I still need to look for other possibilities where I have 1 spellcheck 
and 1 autocompletion index for all namespaces with support for namespace 
filtering. For the autocompleter this will become more difficult, 
because this should sort the completions on a frequency field that 
represents the frequency scoped to one namespace. But this has lower 
priority atm.
The main goal was to have spellchecking and autocompletion scoped to 
namespaces, where there is one source index containing all namespaces.


Regards,
Elmer

On 12/06/2011 03:40 PM, Ian Lea wrote:

There are utilities floating around for getting output from analyzers
- would that help?  I think there are some in LIA, probably others
elsewhere.  The idea being that you grab the stored fields from the
index, pass them through your analyzer, grab the output and use that.

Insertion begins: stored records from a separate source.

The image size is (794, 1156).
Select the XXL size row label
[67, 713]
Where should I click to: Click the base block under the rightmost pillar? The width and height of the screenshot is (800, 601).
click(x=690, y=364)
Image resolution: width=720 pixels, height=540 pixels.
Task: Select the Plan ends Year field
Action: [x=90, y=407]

Or can you do something with TermEnum and/or TermDocs.  Not sure
exactly what or how though ...


--
Ian.

On Tue, Dec 6, 2011 at 2:20 PM, E. van Chastelet
  wrote:

I'm still struggling with this.

I've tried to implement the solution mentioned in previous reply, but
unfortunately there is a blocking issue with this:
I cannot find a way to create another index from the source index in a way
that the new index has the field values in it. The only way to copy
document's field values from one to another index is to have stored fields.
But stored fields hold "the original String in its entirety", and not the
analyzed String, which I need. Is there another way to copy documents with
(at least the spellcheck field) from the one to another index?

Recap:
I have a source index holding documents for different namespaces. These
documents hold one field (analyzed) that should be used for spell checking.
I want to construct an spellchecker index for each namespace separately. To
accomplish this, I first get the list of namespaces (each document has a
namespace field in the original index). Then, for each namespace, I get the
list of documents that match this namespace. Then I'd like to use this
subset to construct a spellchecker index.

Regards,
Elmer


On 11/23/2011 03:28 PM, E. van Chastelet wrote:

I currently have an idea to get it done, but it's not a nice solution.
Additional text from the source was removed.